Bauman e o impreciso ponto de sublimação

Bauman e o impreciso ponto de sublimação

Paulo Rosenbaum

13 Janeiro 2017 | 06h38

Gôndola em Canal de Veneza

                                                                                                                                  Gôndola em Canal de Veneza

Não te disseram? Que havia mais de um ponto de fusão? Que a ebulição poderia ser adiada? Que há um estado que não é intermediário? Que tempos líquidos são outros? Aqueles que ainda não chegaram? Estamos juntos. Juntos, mas perdidos, entre um e outro mar. Mares que não fecham, que não criam, que apenas vivem, e, por isso, afastam as estações, arrastando invernos. Mares que não pensam, nem tomam desprezo como questão pessoal. Estamos sós neste fragmentado pátio de manobras. Como pianos sem cauda, melodias sem contrastes. Se há uma causa? Nossos destinos incertos desacertando as veias, o descompasso das margens, as beiradas. Hoje, navegamos pelo mesmo canal, tive a alegria da incerteza.

Foi quando acordei para o gondoleiro soando a voz:

“Oiiiiiiii”- Oiiiiii”

Era esse o aviso, ele vinha. Aqui, ou em Veneza, canais sobem e descem, nunca esvaziam. Canais mudam de sentido a cada instante. Em suas esquinas, colisões seriam certas e inevitáveis. Com as casas submersas ratos precisaram adaptar o instinto, nós, ainda roemos por vingança. Quando a sublimação perdeu-se na imprecisão e pulou o estado liquido, nossos olhos não puderam mais conversar. Você foi embora antes que eu pudesse te mostrar a instabilidade das águas, a sonoridade dos remos, a vacância da luz, as ondas insistentes, o deslocamento dos pontos fixos, a luz férrea dos cabelos, a qualidade dos vinhos e o ar suspenso.

Você sumiu antes que eu pudesse dizer uma palavra sobre o instável ponto da sublimação. Antes que eu pudesse retornar para jurar que há um valor sequer mencionado. Estamos diante do por do sol único, o por do sol da lua. Apenas ontem os cientistas confirmaram a autonomia do satélite. Só uns poucos desconfiavam: a Lua jamais fez parte da Terra.

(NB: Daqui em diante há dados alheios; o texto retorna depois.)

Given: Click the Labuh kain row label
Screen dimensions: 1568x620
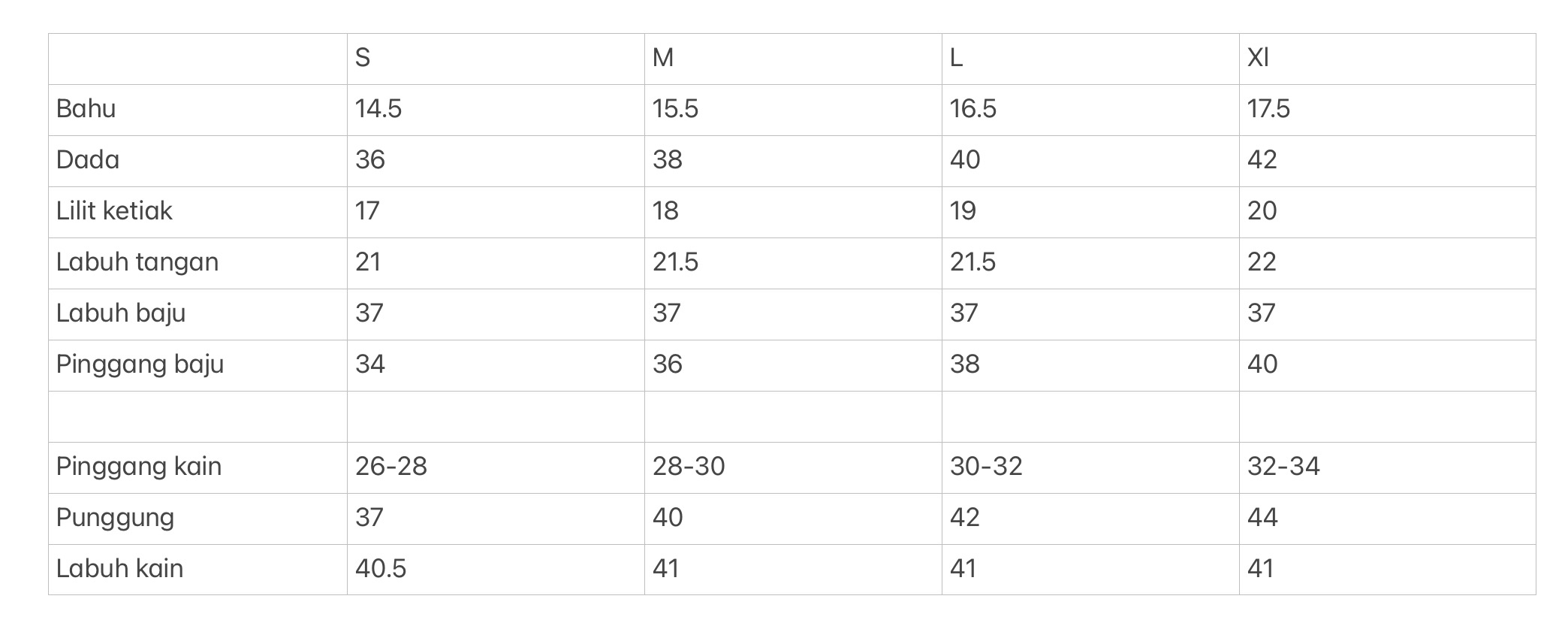Looking at the screenshot, I should pos(120,569).
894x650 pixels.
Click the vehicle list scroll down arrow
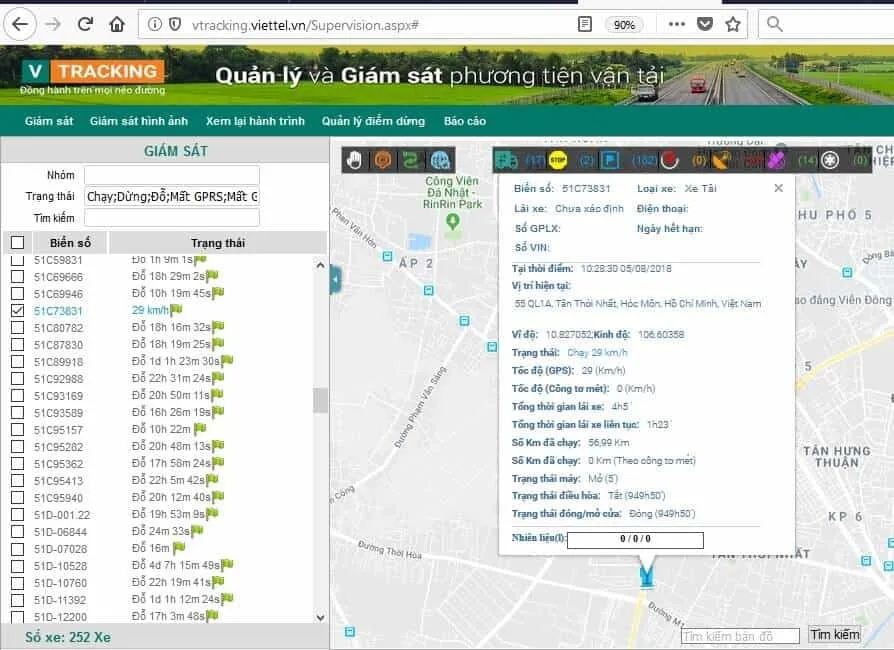pyautogui.click(x=320, y=618)
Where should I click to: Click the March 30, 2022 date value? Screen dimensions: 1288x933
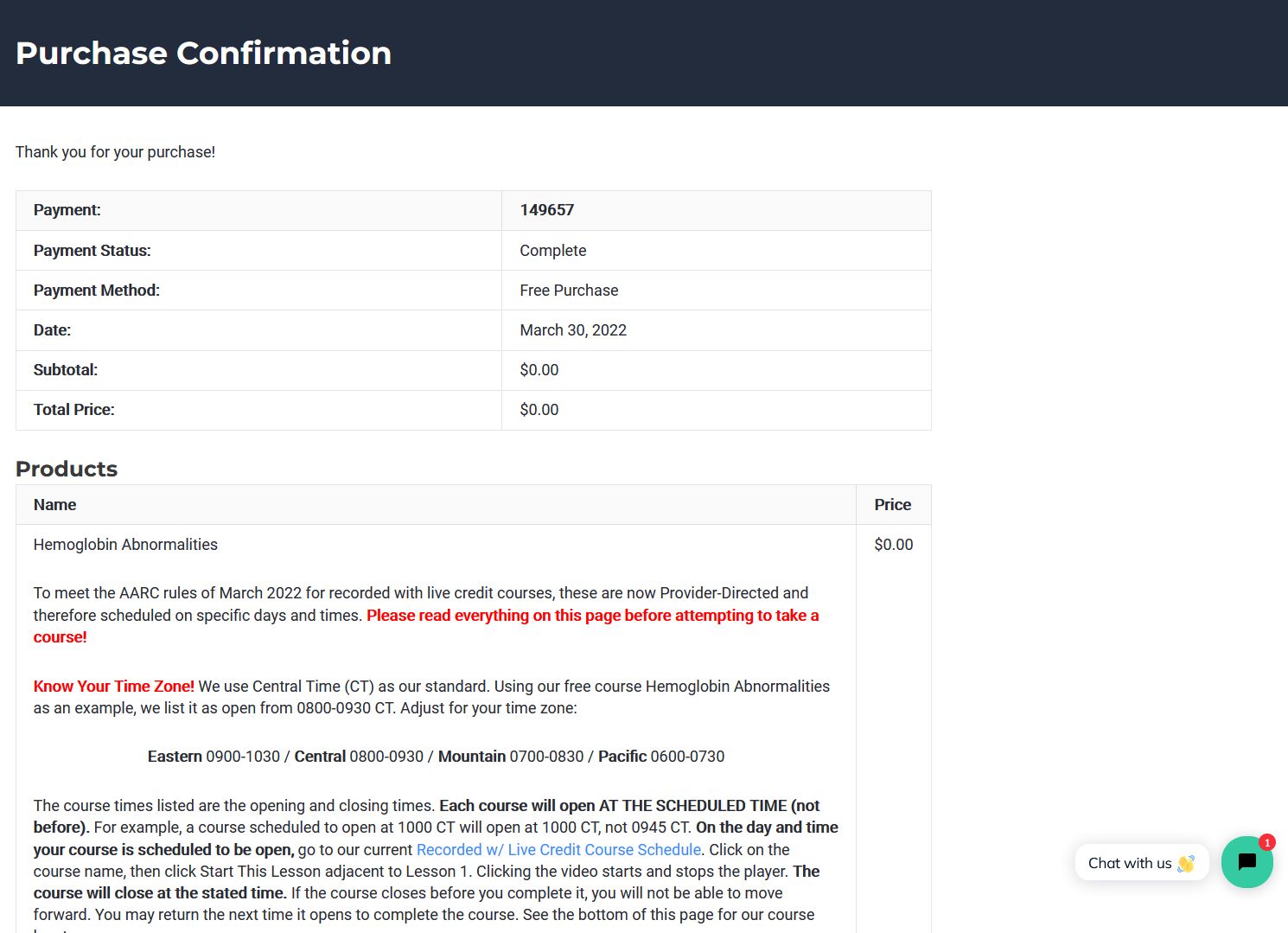click(x=573, y=329)
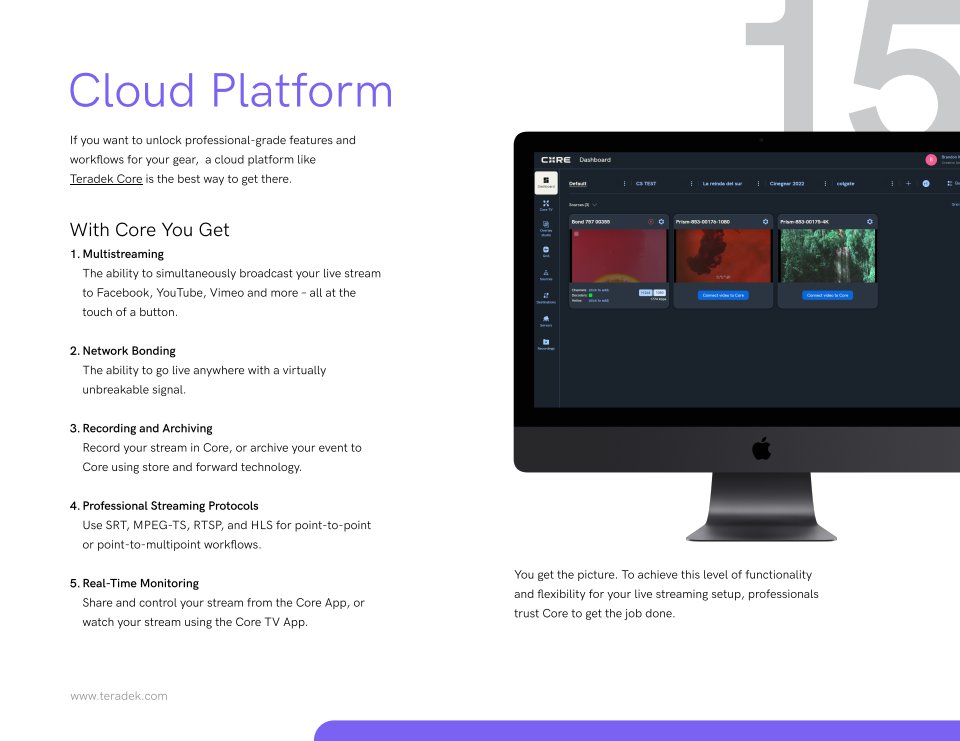Open Core TV from the sidebar
The height and width of the screenshot is (741, 960).
546,205
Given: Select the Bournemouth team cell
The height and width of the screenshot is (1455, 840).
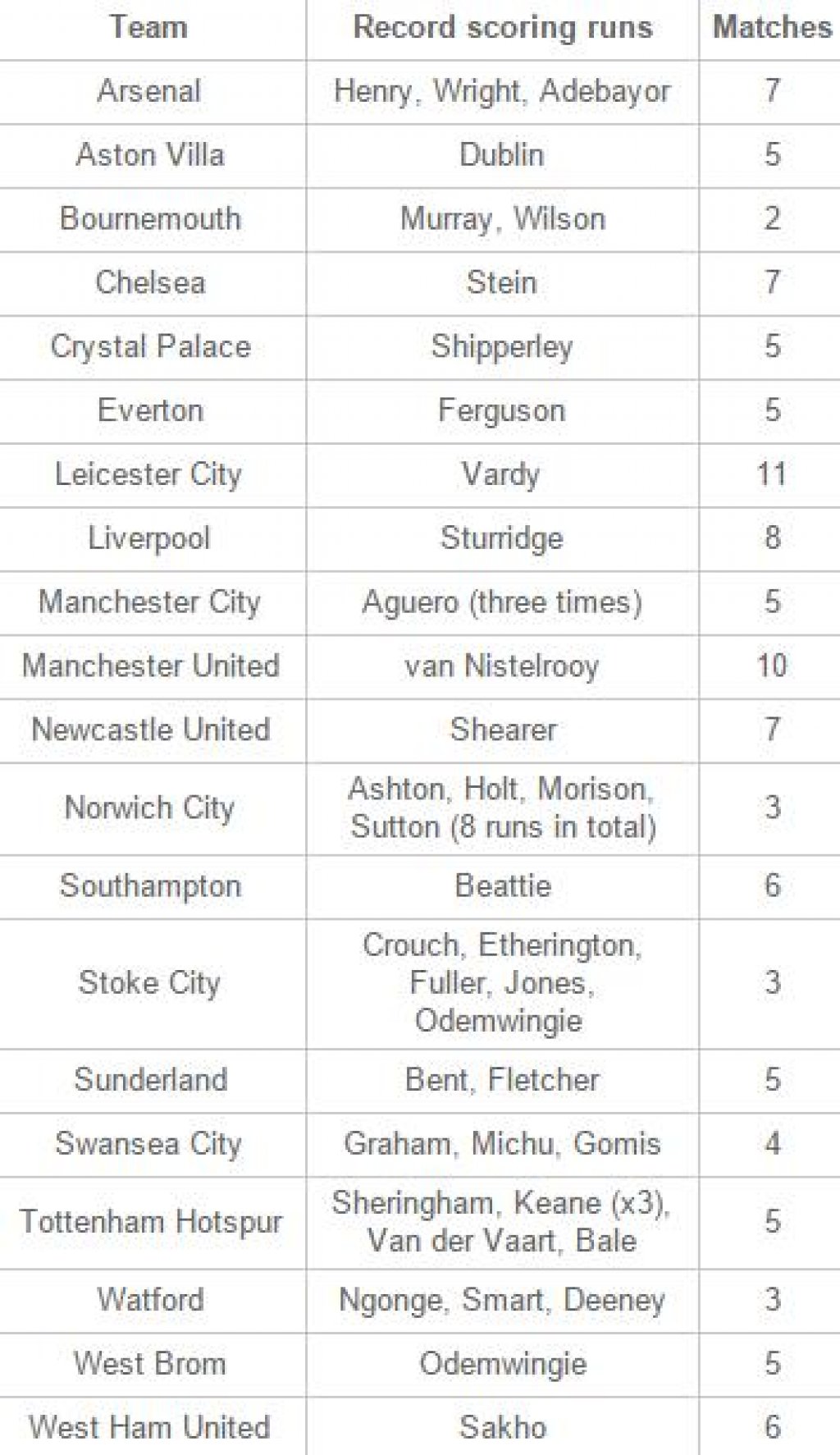Looking at the screenshot, I should point(151,219).
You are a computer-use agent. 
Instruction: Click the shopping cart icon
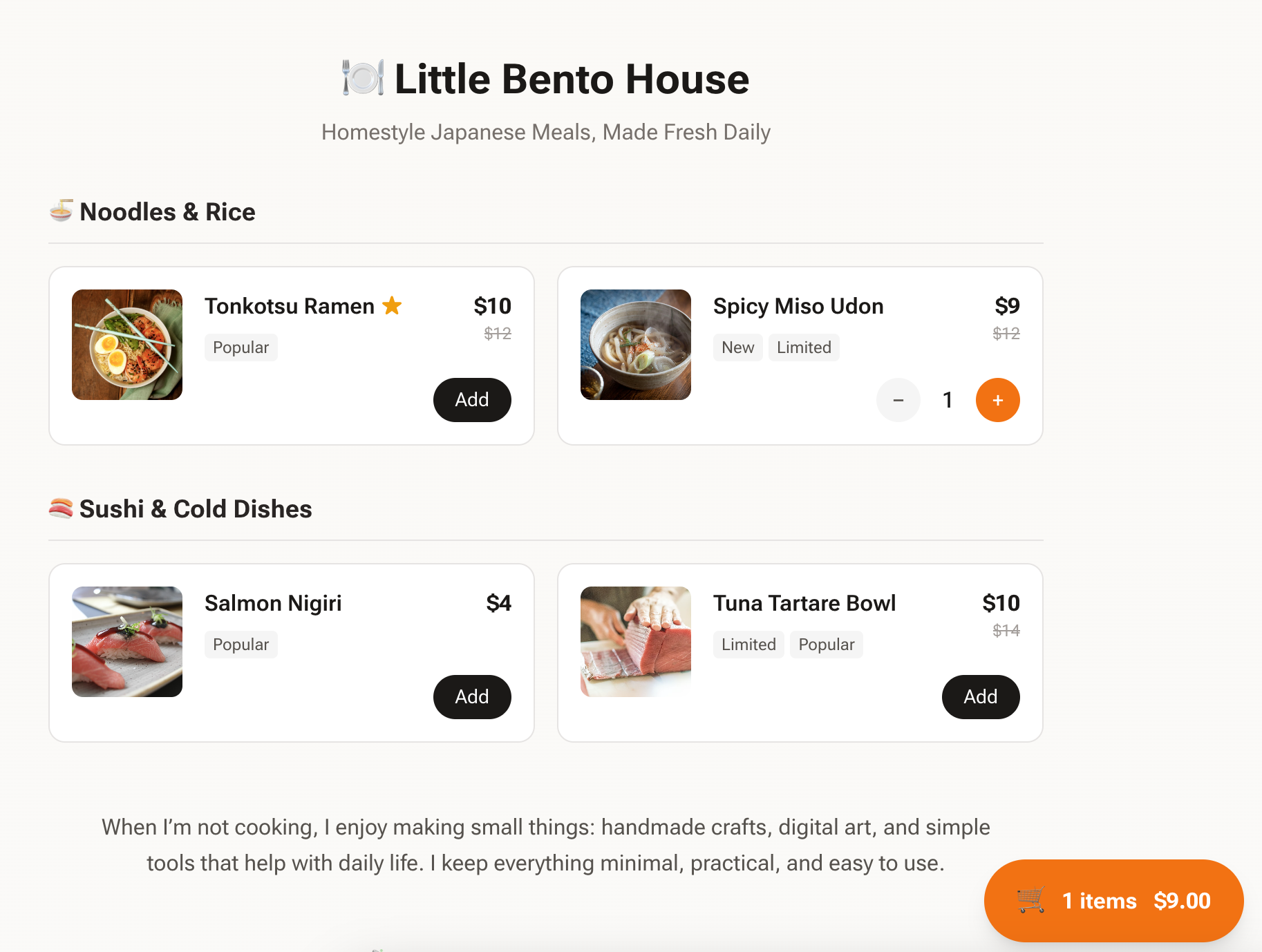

Se você tivesse ficado eu teria te mostrado como o mínimo contrapeso faz oscilar, como só os lábios alcançam o balanço. Não pense que não compreendo. Entendido: seu olhar despede-se a cada manhã. Sem que eu escape do instante, sem que eu te olhe a sós. Por que tuas mãos sempre apontavam para cima? Devo esperar o céu inteiro ou fazer descer teu palácio? Encomendar as cadeiras para tua dança ou molda-las ao teu convívio? Não sei se consigo enxergar tempos líquidos. Se o sociólogo compreendeu a generalização, o poeta escolhe exaltar o próprio de cada relação.

Não sei, nunca soube, devemos aceitar os sentidos comuns? Se a história é inconcebível, o que de especial dela escaparia? Qual a graça se o padronizado vencesse? Ou se vigorasse a rotina do cronometro? Ou o triunfo da constância? Nenhum autor convence. Por isso, doei um sopro ao vaporetto que me embalava pelo canal. Não é para provocar. É que só hoje senti: Veneza é um múltiplo distribuído pelo mundo. O mediterrâneo inteiro te deixaria surpresa, mas estar aqui muda tudo. Foi por isso, só por isso, que te deixei partir. Enxerguei em tua liberdade a chance de amar. E hoje, que todos os jornais assinam com tintas distantes, que as tipografias ameaçam parar, que os livros impressos narram o refluxo, e que o espirito parece se comportar com a extravagancia das certezas, justo hoje, voltei para reafirmar: estamos vivos num outro presente. O vapor que você acaba de inalar é essa certeza. Só conto com ele para te prometer que, sem nada sólido à vista, renegaremos também o transitório.

Voto em transformar toda efeméride em ofício sagrado, e o presente, a sublime prova de nossa permanência.